His heritage informs his identity, shaping his perspective and connection to the game.

As an Indigenous athlete, Pickett symbolizes Australian sport’s rich diversity and cultural mosaic.

Pickett has inspired many throughout his AFL journey, demonstrating the talent, resilience, and determination that Indigenous Australians bring to the sporting arena.

His success is a testament to the immense contributions made by Aboriginal players in Australian rules football.

Further, it highlights the importance of acknowledging and celebrating Indigenous heritage in the sporting world and beyond.

Marlion Pickett Family And Ethnicity

Marlion Pickett comes from a White Caucasian family. He was born on January 6, 1992, in Manjimup, Western Australia.

His parents, who belong to a White Caucasian background, worked hard to provide for their children.

Pickett’s father took on various odd jobs to meet their needs, while his mother was employed in a private organization.

Growing up, Pickett supported his family, assisting his younger siblings with their studies.

Marlion Pickett Indigenous
Marlion Pickett alongside his wife and kids. (Source: The West)

The Pickett family lived in a small apartment on the city’s outskirts. Pickett attended a community school as part of his education.

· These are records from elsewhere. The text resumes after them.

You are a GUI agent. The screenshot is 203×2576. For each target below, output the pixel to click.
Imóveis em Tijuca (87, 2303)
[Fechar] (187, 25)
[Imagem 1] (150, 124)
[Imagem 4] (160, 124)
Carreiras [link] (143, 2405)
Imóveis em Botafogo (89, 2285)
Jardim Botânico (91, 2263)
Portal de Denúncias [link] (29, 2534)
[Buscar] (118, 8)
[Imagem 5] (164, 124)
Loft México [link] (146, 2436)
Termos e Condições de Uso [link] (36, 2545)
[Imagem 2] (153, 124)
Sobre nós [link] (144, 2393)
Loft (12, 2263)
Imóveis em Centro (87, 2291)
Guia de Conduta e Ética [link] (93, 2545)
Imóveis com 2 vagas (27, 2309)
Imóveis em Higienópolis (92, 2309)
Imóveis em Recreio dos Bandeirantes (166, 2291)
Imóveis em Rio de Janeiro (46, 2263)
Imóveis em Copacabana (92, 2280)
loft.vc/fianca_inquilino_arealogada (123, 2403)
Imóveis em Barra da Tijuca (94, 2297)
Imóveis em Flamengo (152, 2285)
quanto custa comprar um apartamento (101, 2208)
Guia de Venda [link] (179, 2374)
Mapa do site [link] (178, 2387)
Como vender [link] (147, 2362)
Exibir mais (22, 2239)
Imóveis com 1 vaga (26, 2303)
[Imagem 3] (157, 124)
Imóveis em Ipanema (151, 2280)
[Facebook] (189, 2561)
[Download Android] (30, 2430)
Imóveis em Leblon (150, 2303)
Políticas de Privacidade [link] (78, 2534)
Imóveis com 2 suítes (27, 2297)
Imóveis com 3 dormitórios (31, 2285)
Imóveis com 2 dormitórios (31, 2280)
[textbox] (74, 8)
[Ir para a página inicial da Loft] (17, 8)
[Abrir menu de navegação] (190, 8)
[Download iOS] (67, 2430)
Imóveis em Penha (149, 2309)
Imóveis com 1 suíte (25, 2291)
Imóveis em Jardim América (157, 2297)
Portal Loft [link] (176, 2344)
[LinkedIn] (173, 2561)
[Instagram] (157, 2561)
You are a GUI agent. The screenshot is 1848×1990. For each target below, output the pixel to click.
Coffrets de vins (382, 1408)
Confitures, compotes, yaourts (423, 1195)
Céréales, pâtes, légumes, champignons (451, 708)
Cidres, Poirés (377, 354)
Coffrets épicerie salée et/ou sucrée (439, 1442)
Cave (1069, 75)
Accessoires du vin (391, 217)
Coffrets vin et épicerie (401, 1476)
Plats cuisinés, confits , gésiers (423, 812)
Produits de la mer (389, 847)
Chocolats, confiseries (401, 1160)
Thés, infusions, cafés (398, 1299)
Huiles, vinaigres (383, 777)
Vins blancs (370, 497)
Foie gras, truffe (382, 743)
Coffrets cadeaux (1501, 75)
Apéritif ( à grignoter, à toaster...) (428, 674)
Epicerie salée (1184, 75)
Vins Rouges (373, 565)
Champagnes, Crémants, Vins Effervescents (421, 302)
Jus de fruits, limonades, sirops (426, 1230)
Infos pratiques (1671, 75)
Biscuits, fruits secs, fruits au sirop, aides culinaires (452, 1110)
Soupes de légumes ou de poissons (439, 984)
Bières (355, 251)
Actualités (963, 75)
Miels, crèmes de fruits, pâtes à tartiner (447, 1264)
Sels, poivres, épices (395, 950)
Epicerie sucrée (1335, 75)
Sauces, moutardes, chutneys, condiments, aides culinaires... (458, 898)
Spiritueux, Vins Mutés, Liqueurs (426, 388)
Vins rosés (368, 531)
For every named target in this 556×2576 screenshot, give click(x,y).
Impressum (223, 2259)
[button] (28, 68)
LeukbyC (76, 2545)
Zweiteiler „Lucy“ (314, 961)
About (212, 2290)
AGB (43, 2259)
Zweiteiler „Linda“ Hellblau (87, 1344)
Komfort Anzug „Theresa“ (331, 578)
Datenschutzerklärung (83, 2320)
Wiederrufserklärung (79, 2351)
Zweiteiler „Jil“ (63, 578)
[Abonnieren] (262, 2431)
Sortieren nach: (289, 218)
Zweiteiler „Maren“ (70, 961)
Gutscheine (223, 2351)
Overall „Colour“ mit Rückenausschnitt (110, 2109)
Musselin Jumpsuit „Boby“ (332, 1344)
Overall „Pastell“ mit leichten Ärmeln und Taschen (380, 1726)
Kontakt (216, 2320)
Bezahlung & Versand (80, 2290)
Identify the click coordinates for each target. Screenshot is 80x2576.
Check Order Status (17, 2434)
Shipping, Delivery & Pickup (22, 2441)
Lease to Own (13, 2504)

Interestingly, Pickett’s father is a cousin to Byron Pickett, a former North Melbourne, Port Adelaide, and Melbourne football team player.

In terms of his own family, Marlion Pickett has four children with his partner, Jess Nannup.

They met and started dating when Pickett was just 16 years old. Pickett’s ethnicity is White Caucasian, and his religious affiliation is Christianity.

As a Capricorn, his zodiac sign is associated with ambition, determination, and discipline.

Marlion Pickett Parents

Marlion Pickett, born in January 1992 in Perth, is the son of Thomas Pickett and Angela Smith.

He grew up in the northern suburbs of Perth as the third of seven children.

Pickett’s early years were marked by challenging circumstances, including witnessing family violence and struggling with drug and alcohol abuse within his immediate and extended family.

The financial situation was also tricky, with his parents relying entirely on welfare and experiencing food insecurity due to unemployment.

Marlion Pickett Indigenous
Picture of Marlion Pickett with his father in 2019. (Source: News Au)

Pickett’s football journey began at seven when he played alongside his older brother in the under 9s division at the Puma Panthers in Balga.

At age 11, his family relocated to Manjimup in southwest Western Australia, where he played junior football for the Manjimup Tigers.

At just 14 years old, Pickett contributed to a Colts premiership for the team.

The family returned to Perth when he was 15, settling in Eden Hill, where he played football for the Nollamara Junior Football Club and the senior amateur Indigenous club, Koongamia.